Consigna =
Responde según el texto sobre la película Campeones:
(a) ¿Quién dirigió la película?
(b) ¿Qué actor interpreta al entrenador de baloncesto?
(c) ¿Qué dirige el entrenador para encontrar su redención personal?

La película ha
gustado sobremanera a la sociedad española, en la que sin embargo este tipo de
personas lo tienen cada vez más crudo… para nacer.
Entre los éxitos más
restallantes del reciente cine español se cuenta Campeones, la película dirigida por Javier Fesser, en la
que un entrenador de baloncesto interpretado por Javier Gutiérrez, inmerso en
un desbarajuste vital, encuentra una redención personal dirigiendo un equipo de
chicos con algún tipo de deficiencia psíquica. La película ha gustado
sobremanera a la sociedad española, en la que sin embargo este tipo de personas
lo tienen cada vez más crudo… para nacer. Pues lo cierto es que en España –como,
por lo demás, ocurre en todos los ‘países de
nuestro entorno’ eugenésico–normalmente liquidamos a este tipo de
personas durante el embarazo.

(Datos de palabras y posiciones de elementos)

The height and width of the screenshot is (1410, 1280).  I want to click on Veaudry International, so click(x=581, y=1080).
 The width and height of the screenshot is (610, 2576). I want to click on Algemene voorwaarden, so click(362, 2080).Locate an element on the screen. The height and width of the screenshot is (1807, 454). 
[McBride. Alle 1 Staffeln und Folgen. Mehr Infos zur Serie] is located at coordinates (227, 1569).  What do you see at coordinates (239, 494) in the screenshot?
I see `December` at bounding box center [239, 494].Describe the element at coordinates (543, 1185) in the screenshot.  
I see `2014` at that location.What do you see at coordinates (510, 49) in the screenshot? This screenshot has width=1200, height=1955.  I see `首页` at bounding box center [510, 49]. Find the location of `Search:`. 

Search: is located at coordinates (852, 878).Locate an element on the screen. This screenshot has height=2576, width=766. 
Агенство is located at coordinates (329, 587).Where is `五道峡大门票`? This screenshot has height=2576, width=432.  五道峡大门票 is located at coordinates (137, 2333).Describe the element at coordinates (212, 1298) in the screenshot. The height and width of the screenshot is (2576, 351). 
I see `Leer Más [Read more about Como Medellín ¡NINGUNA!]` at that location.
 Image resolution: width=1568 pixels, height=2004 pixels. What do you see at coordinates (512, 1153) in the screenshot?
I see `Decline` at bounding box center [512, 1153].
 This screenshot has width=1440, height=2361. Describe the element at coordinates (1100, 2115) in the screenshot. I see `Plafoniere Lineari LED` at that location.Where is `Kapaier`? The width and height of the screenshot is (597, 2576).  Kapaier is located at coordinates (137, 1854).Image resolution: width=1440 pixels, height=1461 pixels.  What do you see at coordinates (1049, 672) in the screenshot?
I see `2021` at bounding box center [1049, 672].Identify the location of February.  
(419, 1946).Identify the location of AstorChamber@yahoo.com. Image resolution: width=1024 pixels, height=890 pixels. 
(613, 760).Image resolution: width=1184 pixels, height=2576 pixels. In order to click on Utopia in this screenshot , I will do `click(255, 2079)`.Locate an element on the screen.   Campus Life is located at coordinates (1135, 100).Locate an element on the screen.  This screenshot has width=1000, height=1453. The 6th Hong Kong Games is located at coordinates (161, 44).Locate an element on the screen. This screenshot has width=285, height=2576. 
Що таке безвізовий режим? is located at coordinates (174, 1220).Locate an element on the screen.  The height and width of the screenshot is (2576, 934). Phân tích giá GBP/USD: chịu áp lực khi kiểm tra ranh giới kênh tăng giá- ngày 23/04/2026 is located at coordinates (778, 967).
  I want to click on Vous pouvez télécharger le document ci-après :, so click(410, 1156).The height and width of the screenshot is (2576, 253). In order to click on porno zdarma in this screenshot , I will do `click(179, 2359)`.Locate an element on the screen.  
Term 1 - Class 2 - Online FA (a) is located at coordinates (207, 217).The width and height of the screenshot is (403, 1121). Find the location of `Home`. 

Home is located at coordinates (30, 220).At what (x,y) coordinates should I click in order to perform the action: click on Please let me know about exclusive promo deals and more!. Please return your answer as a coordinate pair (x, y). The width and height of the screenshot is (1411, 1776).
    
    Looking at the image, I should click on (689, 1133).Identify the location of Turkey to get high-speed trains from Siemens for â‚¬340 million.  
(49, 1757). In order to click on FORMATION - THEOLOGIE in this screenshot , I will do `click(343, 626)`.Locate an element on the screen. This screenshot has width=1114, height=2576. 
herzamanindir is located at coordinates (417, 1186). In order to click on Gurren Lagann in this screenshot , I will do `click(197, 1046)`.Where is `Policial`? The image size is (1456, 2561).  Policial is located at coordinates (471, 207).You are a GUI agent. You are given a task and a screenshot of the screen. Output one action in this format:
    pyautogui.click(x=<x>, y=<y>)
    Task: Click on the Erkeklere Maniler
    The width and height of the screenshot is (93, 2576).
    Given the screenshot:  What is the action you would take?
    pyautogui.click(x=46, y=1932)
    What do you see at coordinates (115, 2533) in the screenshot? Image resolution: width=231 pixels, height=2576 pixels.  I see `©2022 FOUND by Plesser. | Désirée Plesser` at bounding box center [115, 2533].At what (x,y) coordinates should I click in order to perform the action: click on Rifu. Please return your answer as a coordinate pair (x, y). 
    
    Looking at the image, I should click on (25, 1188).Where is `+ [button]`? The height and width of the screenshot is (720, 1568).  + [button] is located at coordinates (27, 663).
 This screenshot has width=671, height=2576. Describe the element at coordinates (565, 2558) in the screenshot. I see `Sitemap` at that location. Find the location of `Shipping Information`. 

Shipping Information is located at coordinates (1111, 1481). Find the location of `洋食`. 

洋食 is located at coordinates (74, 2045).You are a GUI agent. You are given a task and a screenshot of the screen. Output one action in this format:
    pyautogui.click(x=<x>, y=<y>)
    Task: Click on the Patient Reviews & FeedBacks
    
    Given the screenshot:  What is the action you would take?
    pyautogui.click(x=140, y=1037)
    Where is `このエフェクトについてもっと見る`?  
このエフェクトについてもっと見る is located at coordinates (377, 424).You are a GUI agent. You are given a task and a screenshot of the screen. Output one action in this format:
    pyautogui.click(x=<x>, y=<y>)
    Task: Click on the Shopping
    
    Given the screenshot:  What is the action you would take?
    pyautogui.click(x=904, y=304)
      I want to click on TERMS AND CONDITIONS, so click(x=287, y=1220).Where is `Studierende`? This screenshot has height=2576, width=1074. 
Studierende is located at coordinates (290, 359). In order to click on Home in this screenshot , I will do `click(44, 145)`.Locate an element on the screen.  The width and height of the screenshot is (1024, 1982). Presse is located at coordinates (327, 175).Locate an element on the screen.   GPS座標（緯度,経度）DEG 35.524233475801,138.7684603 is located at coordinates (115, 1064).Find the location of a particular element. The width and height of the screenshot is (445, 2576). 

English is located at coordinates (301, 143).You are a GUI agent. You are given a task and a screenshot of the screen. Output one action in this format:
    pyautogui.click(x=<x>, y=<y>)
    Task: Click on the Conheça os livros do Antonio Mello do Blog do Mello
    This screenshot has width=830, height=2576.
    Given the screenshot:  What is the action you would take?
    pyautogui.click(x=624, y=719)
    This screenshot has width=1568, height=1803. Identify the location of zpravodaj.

Respuesta =
(a) Javier Fesser.
(b) Javier Gutiérrez.
(c) Un equipo de chicos con algún tipo de deficiencia psíquica.